Working out alone, in the prison of my own making, sit ups, pushups, lost time, the bird on my windowsill who comes from afar. Its colors are not from around here and it’s only visiting me for a few seconds and then I’ll never see it again.
People are like that if you can only wait them out. They might plop themselves on your couch and grow roots or repaint the bedroom, but eventually they leave and if you say the right things, they get the idea you don’t like them very much and they stop coming around all together.
I call those kinds of episodes, victories and if I find I really like someone, I usually fall totally in love with them, but not for the way their molecules sidle up to each other, but rather the emotions I can steal from them. Love does not necessarily mean commitment. A one-night stand might have the same meaning as the fall of Rome … all those boundaries to be redrawn. That sort of crime is silent, invisible until people realize what is going on and then they might get hurt in some way. I guess that’s not a very nice thing to do, but for me it’s like breathing air. I need oxygen to live and I need events and people to imprint upon me or else I die little by little, mostly at night when I get up and walk around in the dark, feeling my way along a wall or stairway. That is really what the passing years are about, the absorption of emotion and in the process I become a new person. Little or big things, it makes no difference as long as I can feel them. Sometimes I augment the process with emotion juice and different substances that rattle like the end of a snake and together they create invisible pens writing poems, emotional jags, rants, disasters in the air for me to read out loud. The next door neighbor knocks on my door and tells me to hold it down and I say, I’m here alone and they ask, who are you talking to and I tell them, fuck off and so my relationships with people deteriorates just one more step down into the hole.

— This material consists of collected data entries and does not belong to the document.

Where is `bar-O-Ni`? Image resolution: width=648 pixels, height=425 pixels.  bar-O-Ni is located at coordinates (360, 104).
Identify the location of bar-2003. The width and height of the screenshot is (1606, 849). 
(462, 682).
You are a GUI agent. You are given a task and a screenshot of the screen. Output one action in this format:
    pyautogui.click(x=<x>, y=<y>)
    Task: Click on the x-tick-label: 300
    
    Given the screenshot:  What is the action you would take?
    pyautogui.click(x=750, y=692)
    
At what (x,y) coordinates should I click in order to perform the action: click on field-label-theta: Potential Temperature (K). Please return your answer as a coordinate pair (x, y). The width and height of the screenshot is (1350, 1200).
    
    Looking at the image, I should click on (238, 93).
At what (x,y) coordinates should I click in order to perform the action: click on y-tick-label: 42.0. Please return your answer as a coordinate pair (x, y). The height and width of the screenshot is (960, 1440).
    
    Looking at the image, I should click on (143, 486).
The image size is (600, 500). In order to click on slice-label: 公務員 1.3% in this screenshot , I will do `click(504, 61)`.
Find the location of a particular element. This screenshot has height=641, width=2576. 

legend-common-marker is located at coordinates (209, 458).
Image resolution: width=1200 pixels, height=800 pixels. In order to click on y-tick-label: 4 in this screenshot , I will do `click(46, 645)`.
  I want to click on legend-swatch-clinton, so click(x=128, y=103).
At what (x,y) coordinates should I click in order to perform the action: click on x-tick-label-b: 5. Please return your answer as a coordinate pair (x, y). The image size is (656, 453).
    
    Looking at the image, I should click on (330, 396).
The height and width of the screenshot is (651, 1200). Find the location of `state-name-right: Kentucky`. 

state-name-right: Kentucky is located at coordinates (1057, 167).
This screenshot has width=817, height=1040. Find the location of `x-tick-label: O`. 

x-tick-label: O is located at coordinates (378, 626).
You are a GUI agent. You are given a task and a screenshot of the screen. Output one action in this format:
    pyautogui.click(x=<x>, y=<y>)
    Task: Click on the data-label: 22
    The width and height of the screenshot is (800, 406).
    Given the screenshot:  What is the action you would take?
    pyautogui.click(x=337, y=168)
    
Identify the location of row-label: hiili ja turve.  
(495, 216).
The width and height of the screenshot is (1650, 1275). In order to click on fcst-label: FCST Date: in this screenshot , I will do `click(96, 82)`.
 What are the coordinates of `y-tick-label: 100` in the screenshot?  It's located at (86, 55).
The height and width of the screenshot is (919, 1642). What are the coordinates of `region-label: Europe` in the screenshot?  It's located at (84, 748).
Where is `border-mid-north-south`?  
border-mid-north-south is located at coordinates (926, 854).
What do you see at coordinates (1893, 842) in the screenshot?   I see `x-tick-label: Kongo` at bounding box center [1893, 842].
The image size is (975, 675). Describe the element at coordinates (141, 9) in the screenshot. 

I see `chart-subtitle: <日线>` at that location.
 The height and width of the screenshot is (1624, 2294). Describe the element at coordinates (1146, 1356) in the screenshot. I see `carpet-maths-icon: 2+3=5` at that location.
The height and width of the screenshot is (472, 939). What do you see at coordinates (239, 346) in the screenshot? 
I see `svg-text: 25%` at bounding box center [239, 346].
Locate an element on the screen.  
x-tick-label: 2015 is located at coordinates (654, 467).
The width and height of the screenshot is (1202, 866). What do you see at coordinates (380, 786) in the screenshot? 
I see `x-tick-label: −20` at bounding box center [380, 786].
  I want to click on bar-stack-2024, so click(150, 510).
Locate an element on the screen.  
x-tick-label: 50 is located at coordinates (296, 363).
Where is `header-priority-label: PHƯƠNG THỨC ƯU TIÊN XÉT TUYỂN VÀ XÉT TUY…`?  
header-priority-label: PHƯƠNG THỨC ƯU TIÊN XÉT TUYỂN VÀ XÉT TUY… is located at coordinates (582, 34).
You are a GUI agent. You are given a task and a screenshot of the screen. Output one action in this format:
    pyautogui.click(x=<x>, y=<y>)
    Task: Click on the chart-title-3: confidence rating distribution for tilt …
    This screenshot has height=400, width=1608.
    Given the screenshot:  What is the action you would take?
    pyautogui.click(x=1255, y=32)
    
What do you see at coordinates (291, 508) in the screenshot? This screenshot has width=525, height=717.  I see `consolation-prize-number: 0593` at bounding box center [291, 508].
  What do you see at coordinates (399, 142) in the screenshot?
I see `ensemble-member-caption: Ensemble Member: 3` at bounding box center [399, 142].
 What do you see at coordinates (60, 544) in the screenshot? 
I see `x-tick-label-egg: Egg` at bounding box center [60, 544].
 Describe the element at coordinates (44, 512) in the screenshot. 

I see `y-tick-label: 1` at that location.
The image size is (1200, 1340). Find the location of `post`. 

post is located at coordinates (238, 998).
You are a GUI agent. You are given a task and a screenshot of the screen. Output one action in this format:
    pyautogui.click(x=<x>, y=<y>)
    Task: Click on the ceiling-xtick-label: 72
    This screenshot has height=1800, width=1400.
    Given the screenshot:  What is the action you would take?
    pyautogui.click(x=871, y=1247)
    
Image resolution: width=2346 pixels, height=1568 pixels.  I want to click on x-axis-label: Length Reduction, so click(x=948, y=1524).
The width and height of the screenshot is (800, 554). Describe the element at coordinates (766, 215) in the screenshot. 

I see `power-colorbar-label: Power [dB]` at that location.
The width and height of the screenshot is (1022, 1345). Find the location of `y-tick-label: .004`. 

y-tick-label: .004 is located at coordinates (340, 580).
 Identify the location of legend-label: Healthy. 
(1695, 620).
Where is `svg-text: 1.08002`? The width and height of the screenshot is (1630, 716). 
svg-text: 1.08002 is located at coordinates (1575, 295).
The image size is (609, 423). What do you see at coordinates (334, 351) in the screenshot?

Her name was Karen Zimmerman. Her father was a big attorney in Atlanta. I met her in math class. She wore clothing that was a few sizes too big and I immediately knew she was hiding from everyone and so I wanted to know her story. Why would someone so beautiful, dress in a tent? Sadness, trauma, anxiety, depression are all reasons to hide, but they have a cause, a source that must be reckoned with and I was just the person to help her through her times of sorrow. I understood sorrow better than most people. I’d had plenty of practice living in the shadow of dead people. I knew how they talked at the end, how they crawled around on the ground, begging for things that were totally unavailable and then they would die, sometimes in piles or by themselves in lonely little spots. Things are very dense around the dying. All of this gave me a perspective that others had, but I don’t think they understood it the way I did. As one person said, so you’ve done a lot of stuff, so what? Indeed, so what?
Karen Zimmerman was not looking for me by any means, yet I followed her out of class that day and chased her down in the cafeteria at the University of Arizona and soon enough we were dancing in her apartment with the lights low and she was asking me if she should fuck her black neighbor, the guy who I had won $40 bucks from as we played gin out by her apartment pool, waiting for her to get home from working at the Mongolian Barbecue over on Speedway.